Task instructions:
Print the records below exactly as they appear.

*** Opening of Stored data ***

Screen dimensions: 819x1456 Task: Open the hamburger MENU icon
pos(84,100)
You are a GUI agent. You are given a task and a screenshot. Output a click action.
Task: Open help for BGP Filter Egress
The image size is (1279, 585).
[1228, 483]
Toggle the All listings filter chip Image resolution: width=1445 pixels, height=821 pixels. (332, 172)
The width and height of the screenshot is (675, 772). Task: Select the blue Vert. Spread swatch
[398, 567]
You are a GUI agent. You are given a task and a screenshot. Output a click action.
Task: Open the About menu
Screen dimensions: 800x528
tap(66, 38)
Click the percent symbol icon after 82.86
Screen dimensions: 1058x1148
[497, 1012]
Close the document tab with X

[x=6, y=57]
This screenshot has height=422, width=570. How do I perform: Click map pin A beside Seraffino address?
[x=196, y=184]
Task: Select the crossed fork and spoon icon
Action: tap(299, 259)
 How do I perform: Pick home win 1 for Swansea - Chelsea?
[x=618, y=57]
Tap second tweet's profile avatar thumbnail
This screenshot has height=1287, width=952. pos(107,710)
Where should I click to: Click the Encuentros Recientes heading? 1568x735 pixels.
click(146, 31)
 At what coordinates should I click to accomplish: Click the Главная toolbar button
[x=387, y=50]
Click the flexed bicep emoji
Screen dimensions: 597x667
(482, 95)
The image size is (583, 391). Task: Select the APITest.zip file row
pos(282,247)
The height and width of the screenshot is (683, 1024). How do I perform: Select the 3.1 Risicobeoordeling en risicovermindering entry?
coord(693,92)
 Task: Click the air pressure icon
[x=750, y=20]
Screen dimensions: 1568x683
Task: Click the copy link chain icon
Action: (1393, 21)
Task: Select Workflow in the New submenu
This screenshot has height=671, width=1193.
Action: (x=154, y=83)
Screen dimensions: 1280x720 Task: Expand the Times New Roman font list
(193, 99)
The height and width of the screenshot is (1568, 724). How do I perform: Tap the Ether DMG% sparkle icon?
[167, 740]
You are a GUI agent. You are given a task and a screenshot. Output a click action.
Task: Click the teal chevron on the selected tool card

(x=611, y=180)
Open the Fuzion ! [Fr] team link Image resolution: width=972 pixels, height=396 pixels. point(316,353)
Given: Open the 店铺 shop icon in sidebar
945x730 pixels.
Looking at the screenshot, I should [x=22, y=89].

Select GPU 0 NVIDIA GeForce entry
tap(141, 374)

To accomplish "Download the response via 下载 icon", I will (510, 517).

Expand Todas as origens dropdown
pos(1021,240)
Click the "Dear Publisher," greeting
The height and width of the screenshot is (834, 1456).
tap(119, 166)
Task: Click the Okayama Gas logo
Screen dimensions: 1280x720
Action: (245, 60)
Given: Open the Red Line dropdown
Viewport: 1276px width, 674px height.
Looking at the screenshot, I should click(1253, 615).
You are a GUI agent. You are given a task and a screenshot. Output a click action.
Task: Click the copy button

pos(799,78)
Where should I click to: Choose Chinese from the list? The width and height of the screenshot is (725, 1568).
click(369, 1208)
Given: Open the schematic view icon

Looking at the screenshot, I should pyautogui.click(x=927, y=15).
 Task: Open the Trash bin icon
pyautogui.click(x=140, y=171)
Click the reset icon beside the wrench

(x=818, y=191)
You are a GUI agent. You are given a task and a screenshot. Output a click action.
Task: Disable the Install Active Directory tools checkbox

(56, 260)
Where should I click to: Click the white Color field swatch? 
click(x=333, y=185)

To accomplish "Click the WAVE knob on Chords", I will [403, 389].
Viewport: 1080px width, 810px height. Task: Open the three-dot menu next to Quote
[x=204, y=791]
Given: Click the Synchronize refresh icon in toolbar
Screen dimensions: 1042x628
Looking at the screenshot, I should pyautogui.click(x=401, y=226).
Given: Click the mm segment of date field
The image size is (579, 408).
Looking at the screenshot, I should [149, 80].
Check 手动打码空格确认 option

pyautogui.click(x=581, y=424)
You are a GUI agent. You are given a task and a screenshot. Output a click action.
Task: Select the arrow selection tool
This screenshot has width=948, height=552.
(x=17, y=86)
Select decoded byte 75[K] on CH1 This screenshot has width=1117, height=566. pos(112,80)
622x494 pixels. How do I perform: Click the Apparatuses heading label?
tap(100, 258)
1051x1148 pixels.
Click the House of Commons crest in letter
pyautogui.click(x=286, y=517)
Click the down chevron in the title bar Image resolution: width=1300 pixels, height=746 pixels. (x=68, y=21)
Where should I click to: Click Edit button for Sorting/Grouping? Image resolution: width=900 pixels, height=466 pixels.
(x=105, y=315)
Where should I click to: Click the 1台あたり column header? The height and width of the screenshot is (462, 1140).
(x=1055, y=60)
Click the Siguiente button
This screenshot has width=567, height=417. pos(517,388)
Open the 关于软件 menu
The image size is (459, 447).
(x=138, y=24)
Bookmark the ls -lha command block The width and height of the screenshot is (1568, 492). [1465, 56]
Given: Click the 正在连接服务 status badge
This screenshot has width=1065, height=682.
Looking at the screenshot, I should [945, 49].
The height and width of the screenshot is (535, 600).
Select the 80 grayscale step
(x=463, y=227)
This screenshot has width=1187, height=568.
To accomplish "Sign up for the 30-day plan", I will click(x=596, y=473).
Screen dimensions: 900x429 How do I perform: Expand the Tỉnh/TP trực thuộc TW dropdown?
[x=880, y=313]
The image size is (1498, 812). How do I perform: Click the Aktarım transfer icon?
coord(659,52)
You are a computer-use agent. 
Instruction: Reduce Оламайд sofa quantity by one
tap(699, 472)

*** Close of Stored data ***

Written answer:
Screen dimensions: 819x1456 Task: Open the hamburger MENU icon
pos(84,100)
You are a GUI agent. You are given a task and a screenshot. Output a click action.
Task: Open help for BGP Filter Egress
The image size is (1279, 585).
[1228, 483]
Toggle the All listings filter chip Image resolution: width=1445 pixels, height=821 pixels. (332, 172)
The width and height of the screenshot is (675, 772). Task: Select the blue Vert. Spread swatch
[398, 567]
You are a GUI agent. You are given a task and a screenshot. Output a click action.
Task: Open the About menu
Screen dimensions: 800x528
tap(66, 38)
Click the percent symbol icon after 82.86
Screen dimensions: 1058x1148
[497, 1012]
Close the document tab with X

[x=6, y=57]
This screenshot has height=422, width=570. How do I perform: Click map pin A beside Seraffino address?
[x=196, y=184]
Task: Select the crossed fork and spoon icon
Action: tap(299, 259)
 How do I perform: Pick home win 1 for Swansea - Chelsea?
[x=618, y=57]
Tap second tweet's profile avatar thumbnail
This screenshot has height=1287, width=952. pos(107,710)
Where should I click to: Click the Encuentros Recientes heading? 1568x735 pixels.
click(146, 31)
 At what coordinates should I click to accomplish: Click the Главная toolbar button
[x=387, y=50]
Click the flexed bicep emoji
Screen dimensions: 597x667
(482, 95)
The image size is (583, 391). Task: Select the APITest.zip file row
pos(282,247)
The height and width of the screenshot is (683, 1024). How do I perform: Select the 3.1 Risicobeoordeling en risicovermindering entry?
coord(693,92)
 Task: Click the air pressure icon
[x=750, y=20]
Screen dimensions: 1568x683
Task: Click the copy link chain icon
Action: (1393, 21)
Task: Select Workflow in the New submenu
This screenshot has height=671, width=1193.
Action: (x=154, y=83)
Screen dimensions: 1280x720 Task: Expand the Times New Roman font list
(193, 99)
The height and width of the screenshot is (1568, 724). How do I perform: Tap the Ether DMG% sparkle icon?
[167, 740]
You are a GUI agent. You are given a task and a screenshot. Output a click action.
Task: Click the teal chevron on the selected tool card

(x=611, y=180)
Open the Fuzion ! [Fr] team link Image resolution: width=972 pixels, height=396 pixels. point(316,353)
Given: Open the 店铺 shop icon in sidebar
945x730 pixels.
Looking at the screenshot, I should [x=22, y=89].

Select GPU 0 NVIDIA GeForce entry
tap(141, 374)

To accomplish "Download the response via 下载 icon", I will (510, 517).

Expand Todas as origens dropdown
pos(1021,240)
Click the "Dear Publisher," greeting
The height and width of the screenshot is (834, 1456).
tap(119, 166)
Task: Click the Okayama Gas logo
Screen dimensions: 1280x720
Action: (245, 60)
Given: Open the Red Line dropdown
Viewport: 1276px width, 674px height.
Looking at the screenshot, I should click(1253, 615).
You are a GUI agent. You are given a task and a screenshot. Output a click action.
Task: Click the copy button

pos(799,78)
Where should I click to: Choose Chinese from the list? The width and height of the screenshot is (725, 1568).
click(369, 1208)
Given: Open the schematic view icon

Looking at the screenshot, I should pyautogui.click(x=927, y=15).
 Task: Open the Trash bin icon
pyautogui.click(x=140, y=171)
Click the reset icon beside the wrench

(x=818, y=191)
You are a GUI agent. You are given a task and a screenshot. Output a click action.
Task: Disable the Install Active Directory tools checkbox

(56, 260)
Where should I click to: Click the white Color field swatch? 
click(x=333, y=185)

To accomplish "Click the WAVE knob on Chords", I will [403, 389].
Viewport: 1080px width, 810px height. Task: Open the three-dot menu next to Quote
[x=204, y=791]
Given: Click the Synchronize refresh icon in toolbar
Screen dimensions: 1042x628
Looking at the screenshot, I should pyautogui.click(x=401, y=226).
Given: Click the mm segment of date field
The image size is (579, 408).
Looking at the screenshot, I should [149, 80].
Check 手动打码空格确认 option

pyautogui.click(x=581, y=424)
You are a GUI agent. You are given a task and a screenshot. Output a click action.
Task: Select the arrow selection tool
This screenshot has width=948, height=552.
(x=17, y=86)
Select decoded byte 75[K] on CH1 This screenshot has width=1117, height=566. pos(112,80)
622x494 pixels. How do I perform: Click the Apparatuses heading label?
tap(100, 258)
1051x1148 pixels.
Click the House of Commons crest in letter
pyautogui.click(x=286, y=517)
Click the down chevron in the title bar Image resolution: width=1300 pixels, height=746 pixels. (x=68, y=21)
Where should I click to: Click Edit button for Sorting/Grouping? Image resolution: width=900 pixels, height=466 pixels.
(x=105, y=315)
Where should I click to: Click the 1台あたり column header? The height and width of the screenshot is (462, 1140).
(x=1055, y=60)
Click the Siguiente button
This screenshot has width=567, height=417. pos(517,388)
Open the 关于软件 menu
The image size is (459, 447).
(x=138, y=24)
Bookmark the ls -lha command block The width and height of the screenshot is (1568, 492). [1465, 56]
Given: Click the 正在连接服务 status badge
This screenshot has width=1065, height=682.
Looking at the screenshot, I should [945, 49].
The height and width of the screenshot is (535, 600).
Select the 80 grayscale step
(x=463, y=227)
This screenshot has width=1187, height=568.
To accomplish "Sign up for the 30-day plan", I will click(x=596, y=473).
Screen dimensions: 900x429 How do I perform: Expand the Tỉnh/TP trực thuộc TW dropdown?
[x=880, y=313]
The image size is (1498, 812). How do I perform: Click the Aktarım transfer icon?
coord(659,52)
You are a computer-use agent. 
Instruction: Reduce Оламайд sofa quantity by one
tap(699, 472)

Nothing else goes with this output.